INTERVIEWER What does Edomae mean?
AOKI The term Edomae carries a double meaning. The first meaning is literally “in front of Edo,” a reference to the location of Tokyo Bay. In those days, the waters of the bay were home to a much greater variety of seafood than now: an abundance of prawns, shellfish, eel, and octopus. Edomae, then, was presumably a term locals used to boast about the many delicacies that could be caught in the nearby waters.
The second meaning is “work.” Old Edo lacked the transportation and refrigeration technologies that Tokyoites take for granted today. Since fresh seafood at the time would quickly start to spoil and lose its flavor, sushi chefs would go to “work” on their ingredients, using such techniques as marinating, steaming, simmering in broth, and steeping in sauces to bring out flavor and prolong shelf life.
Today, at Sushi Aoki, we try to honor the Edomae tradition while also creating new dishes suited to the tastes of today’s diners.
Tuna Changing with the Times
INTERVIEWER Is it true that maguro, or tuna, was the must-have item on an Edomae menu?
AOKI Absolutely. The quality of the maguro that each shop could offer ultimately determined the relative rank of the establishment.
That said, earlier in the Edo Period [1603–1868] maguro wasn’t highly regarded as a sushi neta. It was actually described as a “lower fish,” inferior to the other varieties that people commonly ate. That was because maguro soon lost its freshness. By the time a batch reached Edo from elsewhere in Japan, it was often starting to spoil, and there would be some cuts that had gone off completely. What’s more, the maguro that did get eaten was always akami (lean, red cuts) steeped in soy sauce—it’s only in the last thirty years or so that it has become possible to enjoy the fattier cuts from the belly of the tuna, like ōtoro and chūtoro.
INTERVIEWER How should Edomae be eaten?
AOKI Sushi is ideally savored the moment it’s ready. The rule of thumb is that it should be served at “skin temperature.” For some dishes, though, we might adjust the temperature of the shari to better match certain neta.

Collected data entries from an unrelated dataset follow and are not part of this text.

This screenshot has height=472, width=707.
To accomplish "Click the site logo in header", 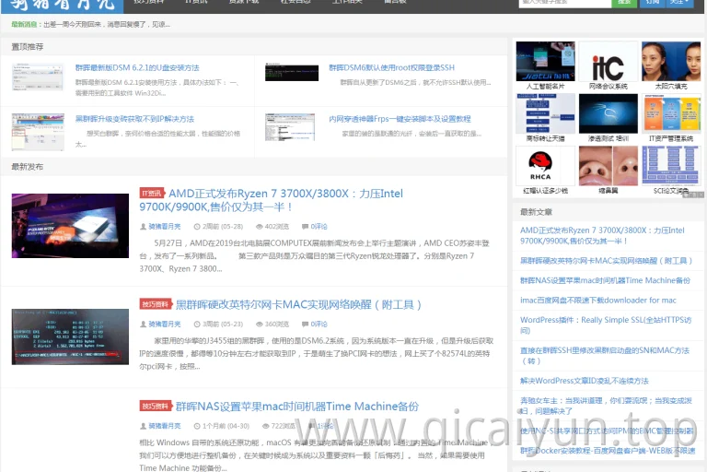I will pos(63,6).
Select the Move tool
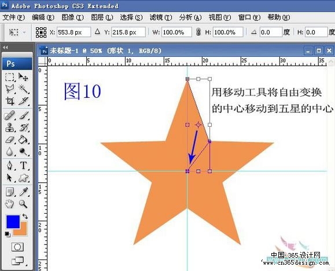Viewport: 335px width, 271px height. [23, 77]
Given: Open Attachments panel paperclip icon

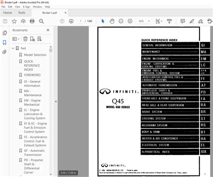Looking at the screenshot, I should click(4, 52).
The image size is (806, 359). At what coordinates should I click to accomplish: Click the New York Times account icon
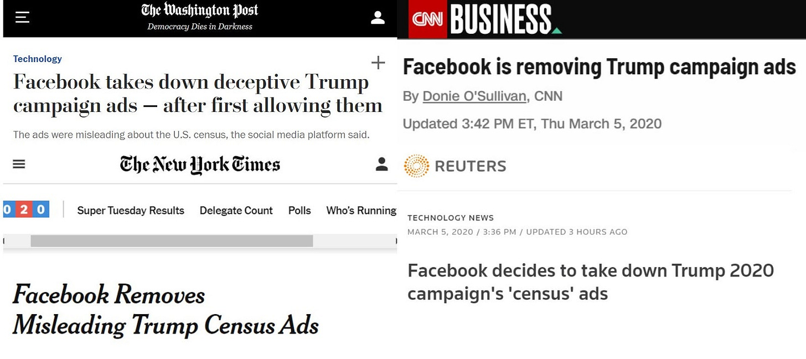[x=381, y=164]
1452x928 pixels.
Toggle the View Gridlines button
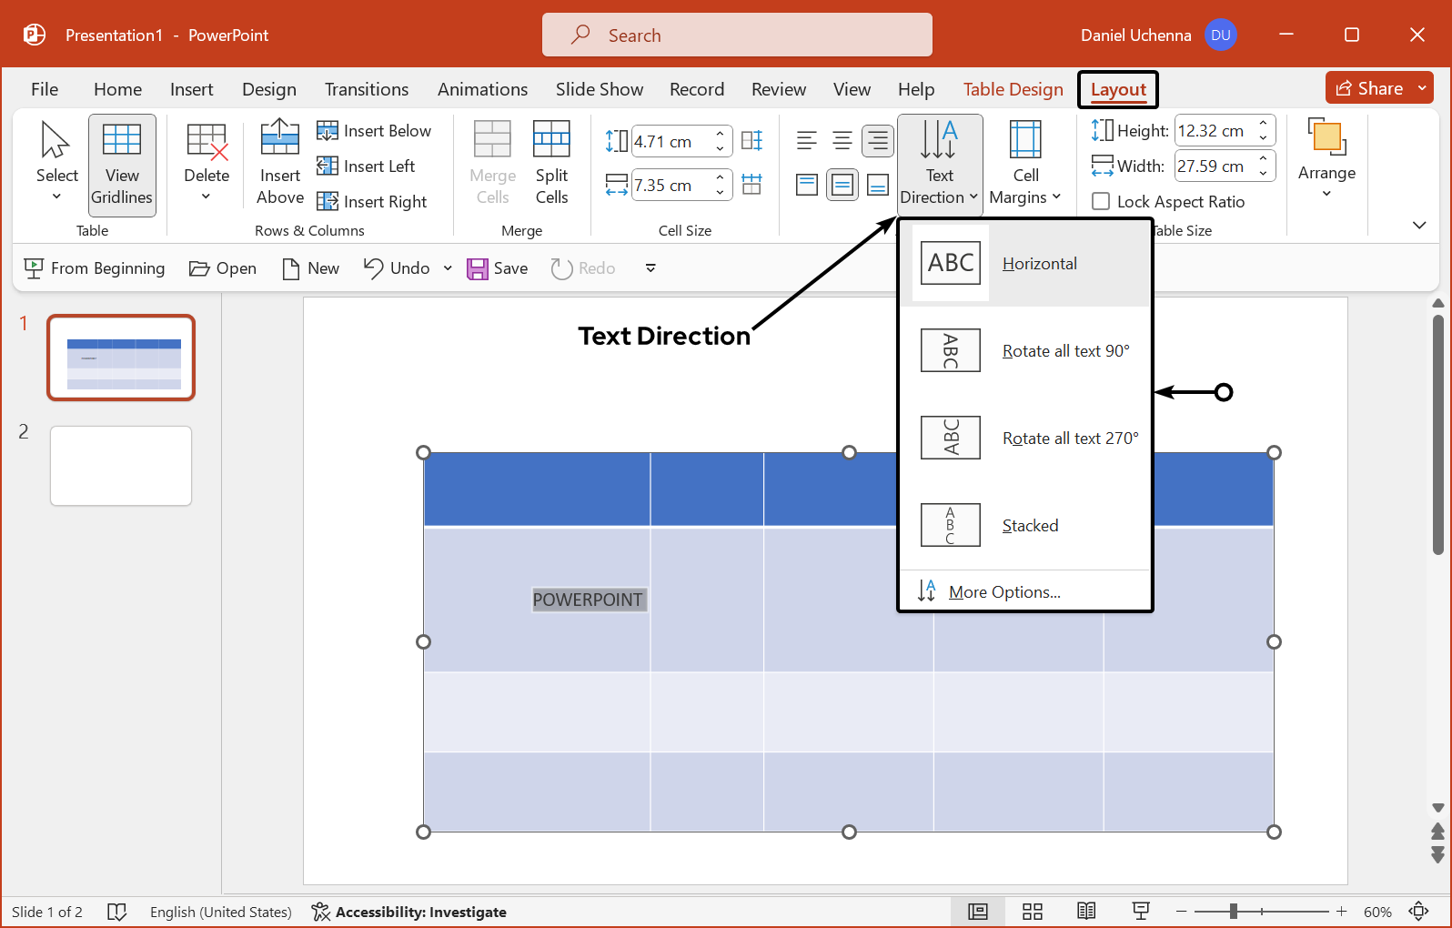tap(122, 164)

It’s up to the customers, of course, whether they want to eat with their fingers or with chopsticks. But, having set a plate before a diner, the chef is always pleased to see them partake as swiftly as possible.

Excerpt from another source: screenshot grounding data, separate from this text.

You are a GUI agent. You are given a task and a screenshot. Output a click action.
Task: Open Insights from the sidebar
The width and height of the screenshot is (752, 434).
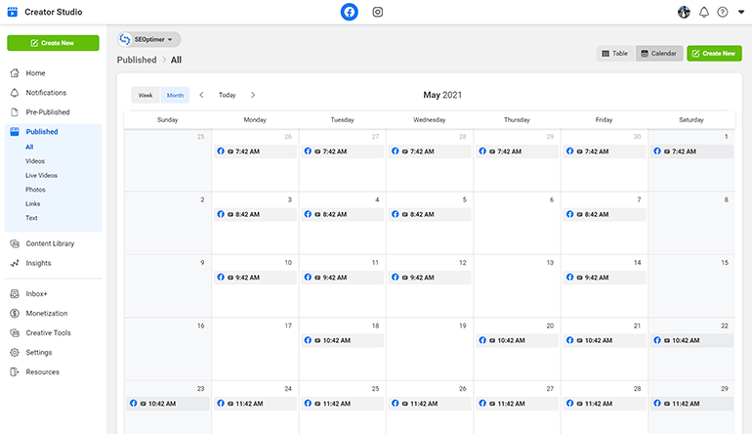pos(38,263)
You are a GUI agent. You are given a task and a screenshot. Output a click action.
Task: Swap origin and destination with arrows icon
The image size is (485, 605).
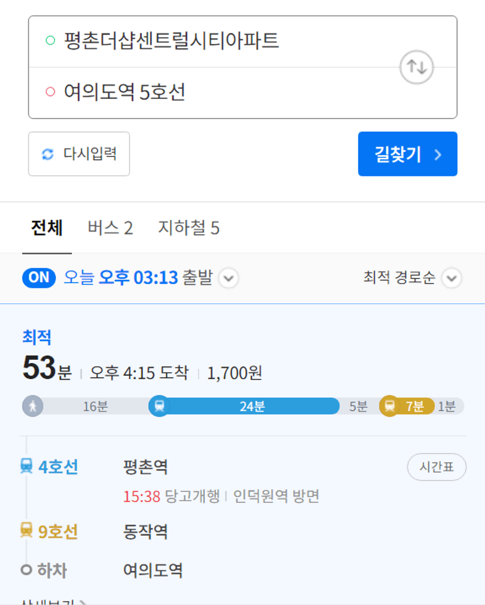tap(416, 67)
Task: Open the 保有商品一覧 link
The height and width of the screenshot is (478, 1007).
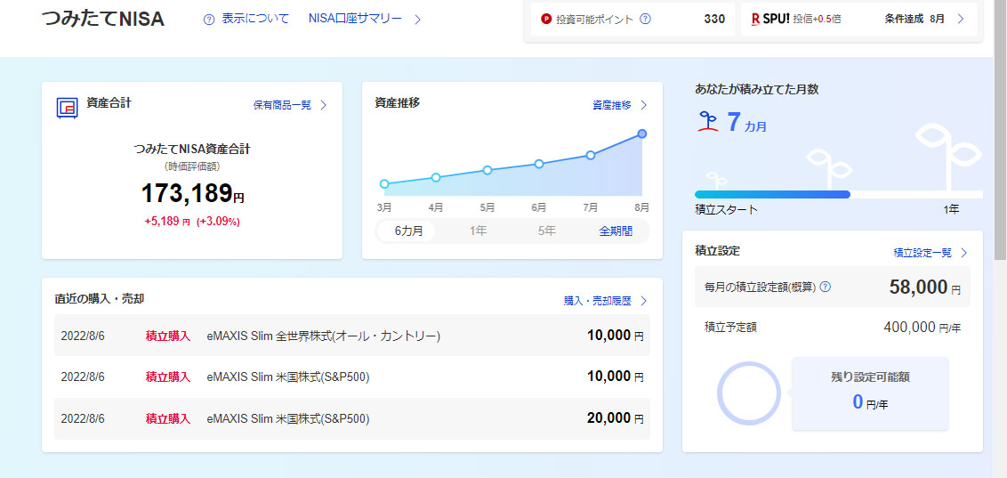Action: (x=282, y=105)
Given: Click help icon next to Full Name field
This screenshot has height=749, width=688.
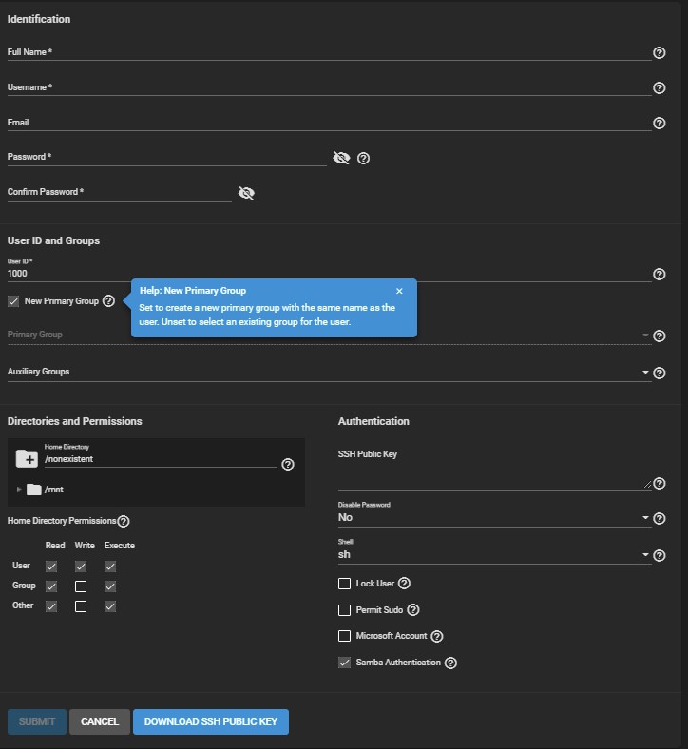Looking at the screenshot, I should (x=659, y=53).
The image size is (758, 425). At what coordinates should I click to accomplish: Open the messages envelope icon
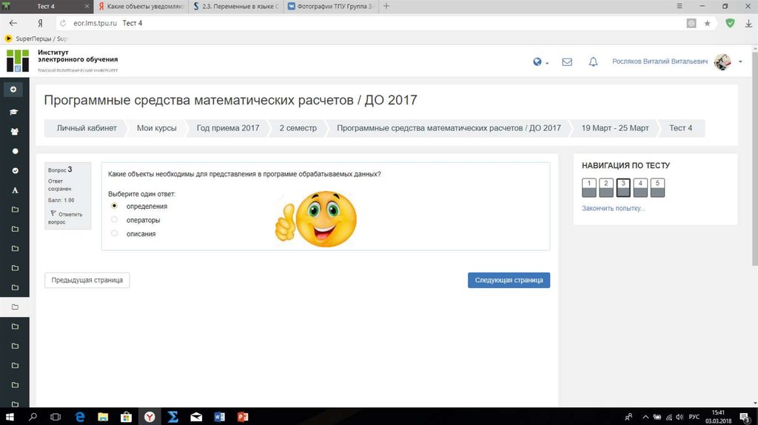click(567, 62)
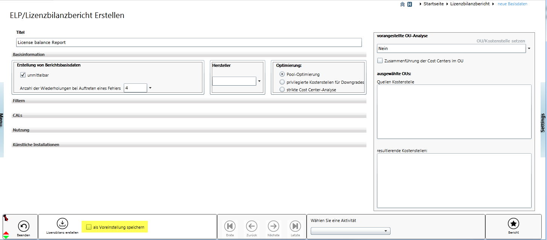Check Zusammenführung der Cost Centers im OU
Image resolution: width=547 pixels, height=240 pixels.
pos(380,60)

The final stage in the preparation of a morsel of freshly pressed Edomae sushi, just before we present it to the customer, is to daub on a single coating of nikiri with a brush. This is a broth of soy sauce simmered together with mirin, a sweet rice wine vinegar. Nikiri isn’t the only condiment, though—there are others, such as a sweet sauce called tsume for boiled octopus, tako, and conger eel, anago. There’s also the unrefined salt called arajio that we use for reef squid, aoriika, or various types of white fish.
Sushi is usually also served with ginger, known as gari. In many establishments this is very finely sliced, but at our establishment we cut it into cubes. The crisp, refreshing ginger cleanses your palate so you can better enjoy the flavor of the next item. That’s one of the ideas we have to thank our predecessors for.
On the Dos and Don’ts
INTERVIEWER Is there anything one absolutely mustn’t do in a sushi restaurant?

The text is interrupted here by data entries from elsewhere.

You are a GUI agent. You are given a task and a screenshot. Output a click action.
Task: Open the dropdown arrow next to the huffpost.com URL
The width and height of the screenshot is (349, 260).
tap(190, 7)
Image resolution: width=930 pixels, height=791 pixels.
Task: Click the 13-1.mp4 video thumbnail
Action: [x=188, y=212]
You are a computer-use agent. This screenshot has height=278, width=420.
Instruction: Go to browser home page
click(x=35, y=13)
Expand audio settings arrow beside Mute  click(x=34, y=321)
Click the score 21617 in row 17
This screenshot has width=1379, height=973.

AOKI The diners are basically free to do as they please, but you do occasionally get customers who are wearing a lot of perfume, which is something we would like to discourage. Sushi, and Japanese cuisine in general, is characterized by very subtle aromas that add to the dining experience, so wearing strong perfume can detract from the enjoyment of other patrons. For the same reason, we also have a strict no-smoking policy.
INTERVIEWER What’s the best way to go about ordering sushi?
AOKI At lunchtime, we offer set courses that start from 3,000 yen, featuring a variety of specially chosen seasonal neta. In the evenings, there are two options: omakase, where you leave the selection to us, or okonomi, where you order what you like. We usually see what we have in stock and then prepare an appetizer, or tsumami, followed by sushi. Naturally, though, the customers are welcome to stick to just sushi if they wish. Then, typically, after they have finished those servings, the guests might request a second helping of their personal favorites or whatever they particularly enjoyed that evening.
But it’s important to remember that some neta are more expensive than others. Maguro, for example, costs over 2,000 yen per serving. Perhaps the best approach is to tell us when you make your reservation just how much you are willing to spend. Then we will do our utmost to prepare the best possible menu for you within that budget. As a general rule, it makes sense for evening diners to think in terms of about 20,000 yen per person.
(Originally written in Japanese. Photographs by Uzawa Akihiko.)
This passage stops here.